### [Exercise description]
Could you reproduce every item below word for word, keeping each line as it appears?

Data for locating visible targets
====================

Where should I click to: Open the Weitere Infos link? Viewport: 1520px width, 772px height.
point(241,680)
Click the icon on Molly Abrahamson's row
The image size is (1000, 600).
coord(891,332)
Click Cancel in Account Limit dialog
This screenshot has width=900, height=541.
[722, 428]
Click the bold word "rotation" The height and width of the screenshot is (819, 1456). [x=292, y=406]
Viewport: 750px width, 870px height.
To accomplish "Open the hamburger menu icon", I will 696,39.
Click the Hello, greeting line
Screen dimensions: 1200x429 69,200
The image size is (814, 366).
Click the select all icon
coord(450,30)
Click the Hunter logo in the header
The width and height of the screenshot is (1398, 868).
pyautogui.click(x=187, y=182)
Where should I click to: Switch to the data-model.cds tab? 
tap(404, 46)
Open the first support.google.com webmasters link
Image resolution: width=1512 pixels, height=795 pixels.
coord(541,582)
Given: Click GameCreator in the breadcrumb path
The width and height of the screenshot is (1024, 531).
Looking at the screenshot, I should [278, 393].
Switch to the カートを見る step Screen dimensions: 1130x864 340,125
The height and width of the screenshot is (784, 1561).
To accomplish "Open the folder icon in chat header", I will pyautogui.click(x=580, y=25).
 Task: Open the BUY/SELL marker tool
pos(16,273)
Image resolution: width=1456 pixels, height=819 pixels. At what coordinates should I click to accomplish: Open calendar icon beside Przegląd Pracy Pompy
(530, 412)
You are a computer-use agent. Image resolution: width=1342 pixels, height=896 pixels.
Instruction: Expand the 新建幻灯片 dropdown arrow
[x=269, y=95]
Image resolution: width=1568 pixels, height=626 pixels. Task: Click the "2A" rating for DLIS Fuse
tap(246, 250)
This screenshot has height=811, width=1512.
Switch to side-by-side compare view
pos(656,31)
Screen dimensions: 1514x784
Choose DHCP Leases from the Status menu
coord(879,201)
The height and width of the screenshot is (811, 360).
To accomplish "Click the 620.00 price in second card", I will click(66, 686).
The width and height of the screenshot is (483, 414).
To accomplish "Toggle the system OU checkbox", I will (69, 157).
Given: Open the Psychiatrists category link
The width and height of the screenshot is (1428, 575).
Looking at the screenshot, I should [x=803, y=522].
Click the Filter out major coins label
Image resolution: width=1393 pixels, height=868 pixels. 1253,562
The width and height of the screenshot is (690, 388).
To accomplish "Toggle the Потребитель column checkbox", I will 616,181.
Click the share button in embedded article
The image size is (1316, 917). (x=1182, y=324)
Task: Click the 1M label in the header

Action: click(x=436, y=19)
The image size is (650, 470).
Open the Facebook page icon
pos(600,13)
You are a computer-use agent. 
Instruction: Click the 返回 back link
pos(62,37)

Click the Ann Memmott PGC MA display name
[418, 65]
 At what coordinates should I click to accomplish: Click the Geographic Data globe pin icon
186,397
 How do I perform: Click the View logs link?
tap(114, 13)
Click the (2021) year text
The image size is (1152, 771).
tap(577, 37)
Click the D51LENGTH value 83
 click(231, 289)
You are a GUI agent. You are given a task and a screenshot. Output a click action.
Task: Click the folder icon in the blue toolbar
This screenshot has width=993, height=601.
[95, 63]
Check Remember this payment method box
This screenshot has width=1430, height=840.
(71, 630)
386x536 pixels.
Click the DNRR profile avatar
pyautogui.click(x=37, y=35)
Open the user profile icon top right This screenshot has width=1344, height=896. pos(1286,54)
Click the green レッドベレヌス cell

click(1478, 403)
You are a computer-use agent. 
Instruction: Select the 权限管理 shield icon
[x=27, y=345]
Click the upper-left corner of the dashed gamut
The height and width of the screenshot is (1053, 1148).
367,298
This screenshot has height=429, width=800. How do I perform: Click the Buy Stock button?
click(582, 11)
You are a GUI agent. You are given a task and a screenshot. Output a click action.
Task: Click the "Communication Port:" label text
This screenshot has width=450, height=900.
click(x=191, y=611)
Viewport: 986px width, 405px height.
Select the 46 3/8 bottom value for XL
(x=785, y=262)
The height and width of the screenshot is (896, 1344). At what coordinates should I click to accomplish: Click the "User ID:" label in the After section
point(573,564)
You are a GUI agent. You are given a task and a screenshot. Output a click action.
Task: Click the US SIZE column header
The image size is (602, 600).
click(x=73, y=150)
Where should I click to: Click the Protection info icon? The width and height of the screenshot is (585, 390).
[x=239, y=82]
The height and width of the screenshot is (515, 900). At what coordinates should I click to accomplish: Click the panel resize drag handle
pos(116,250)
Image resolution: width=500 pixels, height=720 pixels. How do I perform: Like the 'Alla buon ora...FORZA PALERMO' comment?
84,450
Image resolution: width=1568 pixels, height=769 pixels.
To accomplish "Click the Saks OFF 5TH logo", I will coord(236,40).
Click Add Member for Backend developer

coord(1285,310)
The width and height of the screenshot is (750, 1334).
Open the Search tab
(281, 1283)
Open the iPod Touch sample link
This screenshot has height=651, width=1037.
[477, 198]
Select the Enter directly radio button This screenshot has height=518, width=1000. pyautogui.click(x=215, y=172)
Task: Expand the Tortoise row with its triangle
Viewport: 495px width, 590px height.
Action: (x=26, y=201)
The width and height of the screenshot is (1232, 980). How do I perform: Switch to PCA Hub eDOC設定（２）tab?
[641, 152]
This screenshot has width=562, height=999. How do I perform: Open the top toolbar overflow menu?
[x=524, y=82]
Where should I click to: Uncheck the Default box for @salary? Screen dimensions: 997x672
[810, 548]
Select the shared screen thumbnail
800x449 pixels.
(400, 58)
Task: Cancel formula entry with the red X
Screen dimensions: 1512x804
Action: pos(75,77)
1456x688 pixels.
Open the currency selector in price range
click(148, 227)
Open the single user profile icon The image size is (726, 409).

====================

### [Answer to the task]
Where should I click to: Open the Weitere Infos link? Viewport: 1520px width, 772px height.
point(241,680)
Click the icon on Molly Abrahamson's row
The image size is (1000, 600).
coord(891,332)
Click Cancel in Account Limit dialog
This screenshot has width=900, height=541.
[722, 428]
Click the bold word "rotation" The height and width of the screenshot is (819, 1456). [x=292, y=406]
Viewport: 750px width, 870px height.
To accomplish "Open the hamburger menu icon", I will 696,39.
Click the Hello, greeting line
Screen dimensions: 1200x429 69,200
The image size is (814, 366).
Click the select all icon
coord(450,30)
Click the Hunter logo in the header
The width and height of the screenshot is (1398, 868).
pyautogui.click(x=187, y=182)
Where should I click to: Switch to the data-model.cds tab? 
tap(404, 46)
Open the first support.google.com webmasters link
Image resolution: width=1512 pixels, height=795 pixels.
coord(541,582)
Given: Click GameCreator in the breadcrumb path
The width and height of the screenshot is (1024, 531).
Looking at the screenshot, I should [278, 393].
Switch to the カートを見る step Screen dimensions: 1130x864 340,125
The height and width of the screenshot is (784, 1561).
To accomplish "Open the folder icon in chat header", I will pyautogui.click(x=580, y=25).
 Task: Open the BUY/SELL marker tool
pos(16,273)
Image resolution: width=1456 pixels, height=819 pixels. At what coordinates should I click to accomplish: Open calendar icon beside Przegląd Pracy Pompy
(530, 412)
You are a computer-use agent. Image resolution: width=1342 pixels, height=896 pixels.
Instruction: Expand the 新建幻灯片 dropdown arrow
[x=269, y=95]
Image resolution: width=1568 pixels, height=626 pixels. Task: Click the "2A" rating for DLIS Fuse
tap(246, 250)
This screenshot has height=811, width=1512.
Switch to side-by-side compare view
pos(656,31)
Screen dimensions: 1514x784
Choose DHCP Leases from the Status menu
coord(879,201)
The height and width of the screenshot is (811, 360).
To accomplish "Click the 620.00 price in second card", I will click(66, 686).
The width and height of the screenshot is (483, 414).
To accomplish "Toggle the system OU checkbox", I will (69, 157).
Given: Open the Psychiatrists category link
The width and height of the screenshot is (1428, 575).
Looking at the screenshot, I should [x=803, y=522].
Click the Filter out major coins label
Image resolution: width=1393 pixels, height=868 pixels. 1253,562
The width and height of the screenshot is (690, 388).
To accomplish "Toggle the Потребитель column checkbox", I will 616,181.
Click the share button in embedded article
The image size is (1316, 917). (x=1182, y=324)
Task: Click the 1M label in the header

Action: click(x=436, y=19)
The image size is (650, 470).
Open the Facebook page icon
pos(600,13)
You are a computer-use agent. 
Instruction: Click the 返回 back link
pos(62,37)

Click the Ann Memmott PGC MA display name
[418, 65]
 At what coordinates should I click to accomplish: Click the Geographic Data globe pin icon
186,397
 How do I perform: Click the View logs link?
tap(114, 13)
Click the (2021) year text
The image size is (1152, 771).
tap(577, 37)
Click the D51LENGTH value 83
 click(231, 289)
You are a GUI agent. You are given a task and a screenshot. Output a click action.
Task: Click the folder icon in the blue toolbar
This screenshot has width=993, height=601.
[95, 63]
Check Remember this payment method box
This screenshot has width=1430, height=840.
(71, 630)
386x536 pixels.
Click the DNRR profile avatar
pyautogui.click(x=37, y=35)
Open the user profile icon top right This screenshot has width=1344, height=896. pos(1286,54)
Click the green レッドベレヌス cell

click(1478, 403)
You are a computer-use agent. 
Instruction: Select the 权限管理 shield icon
[x=27, y=345]
Click the upper-left corner of the dashed gamut
The height and width of the screenshot is (1053, 1148).
367,298
This screenshot has height=429, width=800. How do I perform: Click the Buy Stock button?
click(582, 11)
You are a GUI agent. You are given a task and a screenshot. Output a click action.
Task: Click the "Communication Port:" label text
This screenshot has width=450, height=900.
click(x=191, y=611)
Viewport: 986px width, 405px height.
Select the 46 3/8 bottom value for XL
(x=785, y=262)
The height and width of the screenshot is (896, 1344). At what coordinates should I click to accomplish: Click the "User ID:" label in the After section
point(573,564)
You are a GUI agent. You are given a task and a screenshot. Output a click action.
Task: Click the US SIZE column header
The image size is (602, 600).
click(x=73, y=150)
Where should I click to: Click the Protection info icon? The width and height of the screenshot is (585, 390).
[x=239, y=82]
The height and width of the screenshot is (515, 900). At what coordinates should I click to accomplish: Click the panel resize drag handle
pos(116,250)
Image resolution: width=500 pixels, height=720 pixels. How do I perform: Like the 'Alla buon ora...FORZA PALERMO' comment?
84,450
Image resolution: width=1568 pixels, height=769 pixels.
To accomplish "Click the Saks OFF 5TH logo", I will coord(236,40).
Click Add Member for Backend developer

coord(1285,310)
The width and height of the screenshot is (750, 1334).
Open the Search tab
(281, 1283)
Open the iPod Touch sample link
This screenshot has height=651, width=1037.
[477, 198]
Select the Enter directly radio button This screenshot has height=518, width=1000. pyautogui.click(x=215, y=172)
Task: Expand the Tortoise row with its triangle
Viewport: 495px width, 590px height.
Action: (x=26, y=201)
The width and height of the screenshot is (1232, 980). How do I perform: Switch to PCA Hub eDOC設定（２）tab?
[641, 152]
This screenshot has width=562, height=999. How do I perform: Open the top toolbar overflow menu?
[x=524, y=82]
Where should I click to: Uncheck the Default box for @salary? Screen dimensions: 997x672
[810, 548]
Select the shared screen thumbnail
800x449 pixels.
(400, 58)
Task: Cancel formula entry with the red X
Screen dimensions: 1512x804
Action: pos(75,77)
1456x688 pixels.
Open the currency selector in price range
click(148, 227)
Open the single user profile icon The image size is (726, 409).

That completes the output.